Today, Hazen High School is home to one of the best vocal music programs in the state, but none of it would have happened if it weren’t for Brumbaugh, the man tasked with creating a music department at what was a brand new school in 1968.
“I had to order all of the new things, manage the budget and set up schedules, but we possessed this sort of pioneer spirit through it all,” he said of his first year at Hazen.
Sitting in the North Bend home he shares with his wife Cathy, Brumbaugh reflected on his time as a Highlander.
It wasn’t difficult to get the Hazen music program started, Brumbaugh said, since many of his pupils from McKnight continued to participate as they entered high school.
Right away, Hazen had a large pool of students interested in joining the vocal groups. Some football players even dropped the sport to be in the choir, with a little coaxing from Brumbaugh, of course.
“I’d say to them, ‘You’re too chicken. It takes a man to stand up and sing. Anybody can take a ball and run down the field with the thing,’” he said, though he was an athlete himself when he was a student at Mount Si High School.
The school’s vocal groups found success quite early, when the Hazen Studio Singers were rated No. 1 in the state just a year after the school opened. The recognition earned them the opportunity to exclusively perform at the Washington Music Educators Convention in Yakima.
“We had only been together for maybe three months because there was hardly any place for them to practice,” Brumbaugh said.
Despite the rising music programs, Brumbaugh remembered having to play second fiddle to Renton High School in the community and the press.

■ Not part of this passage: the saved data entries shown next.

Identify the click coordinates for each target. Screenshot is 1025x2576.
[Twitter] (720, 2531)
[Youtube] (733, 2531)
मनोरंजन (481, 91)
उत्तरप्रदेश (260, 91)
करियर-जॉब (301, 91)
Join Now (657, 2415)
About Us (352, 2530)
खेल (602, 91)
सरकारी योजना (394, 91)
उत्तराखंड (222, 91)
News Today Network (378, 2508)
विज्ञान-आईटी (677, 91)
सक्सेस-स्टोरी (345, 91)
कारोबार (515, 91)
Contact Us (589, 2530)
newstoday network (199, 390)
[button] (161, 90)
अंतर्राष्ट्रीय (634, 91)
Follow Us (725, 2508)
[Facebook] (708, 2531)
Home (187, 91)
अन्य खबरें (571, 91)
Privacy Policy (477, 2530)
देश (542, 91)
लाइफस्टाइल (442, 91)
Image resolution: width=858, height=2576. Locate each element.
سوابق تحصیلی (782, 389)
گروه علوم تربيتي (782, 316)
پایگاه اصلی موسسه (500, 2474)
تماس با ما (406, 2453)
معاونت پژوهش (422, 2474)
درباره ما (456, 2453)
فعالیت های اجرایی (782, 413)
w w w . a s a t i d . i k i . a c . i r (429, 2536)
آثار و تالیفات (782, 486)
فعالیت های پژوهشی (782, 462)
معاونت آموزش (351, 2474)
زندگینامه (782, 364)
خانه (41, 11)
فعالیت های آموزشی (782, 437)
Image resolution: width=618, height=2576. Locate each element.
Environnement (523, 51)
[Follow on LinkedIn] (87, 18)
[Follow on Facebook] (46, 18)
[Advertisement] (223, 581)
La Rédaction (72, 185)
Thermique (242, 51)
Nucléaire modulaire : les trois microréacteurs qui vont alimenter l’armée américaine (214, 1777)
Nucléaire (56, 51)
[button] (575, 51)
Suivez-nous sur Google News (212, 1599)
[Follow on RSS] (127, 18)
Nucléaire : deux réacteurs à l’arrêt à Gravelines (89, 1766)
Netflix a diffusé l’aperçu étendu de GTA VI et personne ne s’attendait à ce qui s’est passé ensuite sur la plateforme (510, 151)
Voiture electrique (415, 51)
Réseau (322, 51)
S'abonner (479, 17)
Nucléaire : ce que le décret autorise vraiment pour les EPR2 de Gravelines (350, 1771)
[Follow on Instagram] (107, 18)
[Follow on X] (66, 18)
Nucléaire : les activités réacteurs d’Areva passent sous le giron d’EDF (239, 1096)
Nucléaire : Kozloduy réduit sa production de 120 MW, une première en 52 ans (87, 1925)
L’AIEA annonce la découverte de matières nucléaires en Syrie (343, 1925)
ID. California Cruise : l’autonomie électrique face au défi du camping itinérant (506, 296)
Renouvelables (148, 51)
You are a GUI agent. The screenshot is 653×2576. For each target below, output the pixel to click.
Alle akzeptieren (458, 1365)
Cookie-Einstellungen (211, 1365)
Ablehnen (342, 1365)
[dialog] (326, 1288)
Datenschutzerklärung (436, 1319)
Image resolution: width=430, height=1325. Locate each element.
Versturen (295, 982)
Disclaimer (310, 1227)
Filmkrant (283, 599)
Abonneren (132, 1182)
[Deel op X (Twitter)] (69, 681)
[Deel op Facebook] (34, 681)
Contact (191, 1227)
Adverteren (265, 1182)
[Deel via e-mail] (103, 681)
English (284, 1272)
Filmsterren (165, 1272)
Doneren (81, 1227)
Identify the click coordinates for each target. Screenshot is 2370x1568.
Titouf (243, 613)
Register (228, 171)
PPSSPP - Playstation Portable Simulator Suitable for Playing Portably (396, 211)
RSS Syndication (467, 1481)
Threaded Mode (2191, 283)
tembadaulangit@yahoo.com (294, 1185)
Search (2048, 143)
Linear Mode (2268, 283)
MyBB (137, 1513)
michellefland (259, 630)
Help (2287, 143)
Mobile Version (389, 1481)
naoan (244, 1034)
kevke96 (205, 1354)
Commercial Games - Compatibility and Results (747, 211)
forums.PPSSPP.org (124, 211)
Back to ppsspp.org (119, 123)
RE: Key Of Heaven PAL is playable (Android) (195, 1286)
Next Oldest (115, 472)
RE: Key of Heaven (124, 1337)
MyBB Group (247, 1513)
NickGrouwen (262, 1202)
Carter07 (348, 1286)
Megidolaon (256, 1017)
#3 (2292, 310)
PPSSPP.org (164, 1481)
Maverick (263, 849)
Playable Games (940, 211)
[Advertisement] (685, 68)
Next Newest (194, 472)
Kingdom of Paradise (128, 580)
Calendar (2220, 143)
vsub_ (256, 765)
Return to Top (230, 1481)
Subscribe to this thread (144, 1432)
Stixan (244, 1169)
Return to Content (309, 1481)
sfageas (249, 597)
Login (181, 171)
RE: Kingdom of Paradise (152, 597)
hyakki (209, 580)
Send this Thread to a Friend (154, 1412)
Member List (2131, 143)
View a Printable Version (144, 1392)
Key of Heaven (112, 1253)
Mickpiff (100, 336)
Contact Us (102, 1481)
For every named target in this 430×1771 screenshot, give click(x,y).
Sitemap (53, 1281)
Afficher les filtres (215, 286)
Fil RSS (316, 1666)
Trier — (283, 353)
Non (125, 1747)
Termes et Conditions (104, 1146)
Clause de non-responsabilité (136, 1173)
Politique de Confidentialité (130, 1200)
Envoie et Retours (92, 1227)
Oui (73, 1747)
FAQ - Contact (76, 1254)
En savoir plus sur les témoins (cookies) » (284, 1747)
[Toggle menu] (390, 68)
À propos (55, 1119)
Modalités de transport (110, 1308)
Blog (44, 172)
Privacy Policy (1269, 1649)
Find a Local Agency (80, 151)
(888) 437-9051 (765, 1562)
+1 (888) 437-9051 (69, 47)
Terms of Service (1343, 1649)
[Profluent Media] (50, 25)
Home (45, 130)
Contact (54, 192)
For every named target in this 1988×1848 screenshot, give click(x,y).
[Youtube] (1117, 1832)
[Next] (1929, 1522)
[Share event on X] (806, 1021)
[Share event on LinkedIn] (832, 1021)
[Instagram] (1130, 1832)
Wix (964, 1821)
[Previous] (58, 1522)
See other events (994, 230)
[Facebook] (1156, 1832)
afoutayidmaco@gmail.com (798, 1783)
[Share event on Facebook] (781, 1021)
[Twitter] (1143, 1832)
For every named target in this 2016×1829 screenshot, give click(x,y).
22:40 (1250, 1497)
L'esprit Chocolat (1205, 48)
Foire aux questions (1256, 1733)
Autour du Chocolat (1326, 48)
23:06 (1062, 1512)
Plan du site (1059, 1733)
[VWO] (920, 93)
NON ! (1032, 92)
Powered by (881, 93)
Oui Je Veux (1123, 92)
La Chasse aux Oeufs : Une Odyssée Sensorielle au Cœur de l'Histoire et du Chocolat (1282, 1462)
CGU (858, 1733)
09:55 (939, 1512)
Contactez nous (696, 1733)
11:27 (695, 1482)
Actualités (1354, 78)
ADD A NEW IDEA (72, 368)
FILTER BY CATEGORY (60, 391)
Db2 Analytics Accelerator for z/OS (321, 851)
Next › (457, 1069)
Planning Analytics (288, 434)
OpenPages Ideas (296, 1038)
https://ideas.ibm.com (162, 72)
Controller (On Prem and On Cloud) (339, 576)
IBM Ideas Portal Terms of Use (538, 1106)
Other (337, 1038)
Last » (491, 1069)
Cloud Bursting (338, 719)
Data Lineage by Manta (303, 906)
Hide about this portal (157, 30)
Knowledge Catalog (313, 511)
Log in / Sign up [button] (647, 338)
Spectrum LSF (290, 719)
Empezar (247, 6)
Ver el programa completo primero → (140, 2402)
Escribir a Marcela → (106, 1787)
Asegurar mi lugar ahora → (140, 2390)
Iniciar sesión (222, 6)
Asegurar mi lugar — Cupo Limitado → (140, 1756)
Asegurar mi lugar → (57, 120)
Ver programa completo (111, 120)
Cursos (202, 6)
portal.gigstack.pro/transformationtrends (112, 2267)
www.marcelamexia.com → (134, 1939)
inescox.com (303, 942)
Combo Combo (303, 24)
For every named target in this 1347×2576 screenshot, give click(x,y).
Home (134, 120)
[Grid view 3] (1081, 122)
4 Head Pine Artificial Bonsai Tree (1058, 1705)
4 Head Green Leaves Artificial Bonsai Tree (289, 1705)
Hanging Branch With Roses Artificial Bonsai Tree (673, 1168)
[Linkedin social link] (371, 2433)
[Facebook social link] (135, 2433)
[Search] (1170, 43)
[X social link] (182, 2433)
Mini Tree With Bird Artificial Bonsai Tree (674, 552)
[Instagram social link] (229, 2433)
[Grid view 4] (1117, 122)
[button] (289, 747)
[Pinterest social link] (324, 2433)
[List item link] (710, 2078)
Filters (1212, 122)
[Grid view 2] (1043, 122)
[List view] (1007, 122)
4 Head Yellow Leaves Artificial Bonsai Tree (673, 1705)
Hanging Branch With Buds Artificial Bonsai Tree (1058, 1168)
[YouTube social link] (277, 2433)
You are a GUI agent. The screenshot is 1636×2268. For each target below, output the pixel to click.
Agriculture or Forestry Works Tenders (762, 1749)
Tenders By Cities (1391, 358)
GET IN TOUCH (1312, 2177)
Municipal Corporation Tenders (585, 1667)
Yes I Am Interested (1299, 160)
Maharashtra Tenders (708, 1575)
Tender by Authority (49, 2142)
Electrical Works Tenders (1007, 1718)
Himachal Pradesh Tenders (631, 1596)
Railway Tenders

“You know the saying, ‘Yes, Virginia, there is a Santa Claus?’ As a spinoff, I would say, ‘Yes, Virginia, there is a Hazen high School,’” he said.
To unite the Highlander community as the school opened, Brumbaugh decided to take the initiative to pen the school’s alma mater, “Green, Gold and Blue.” It is now an important part of the Hazen culture, sung at the end of every graduation.
Brumbaugh said he wrote the alma mater ensuring that it had a timeless element, making it sound just as good today as it did 40 years ago.
“No one asked me to do it, but I was just sitting at the piano one day, and I thought, this might help bring the group together,” he said. “The kids really seem to enjoy it.”
Brumbaugh spent only two years at Hazen before he was recruited by Bellevue Community College to start its own music program, but the school still holds a special place in his heart. It’s where he conducted his final formal concert in 2008.
“The beauty of music is that everything else sort of teaches you how to think,” he said. “But in the arts, it teaches you how to feel and how to express that.”
Hazen alma mater
‘Green, Gold and Blue,’ by Harley Brumbaugh
The greenwoods scent the dewy air where golden treasures lie,
Beneath the bonnie, bonnie blue in the land of Hazen High.
Whene’re a’roving far from thee to seek our fortunes due,
These golden hours the dearer be with the touch of green and blue.
So let there be no last farewell among the Highland Clan,
For Highland hearts will always dwell in the brotherhood of man.
So on our lips we seal our vow to be true to green, gold and blue.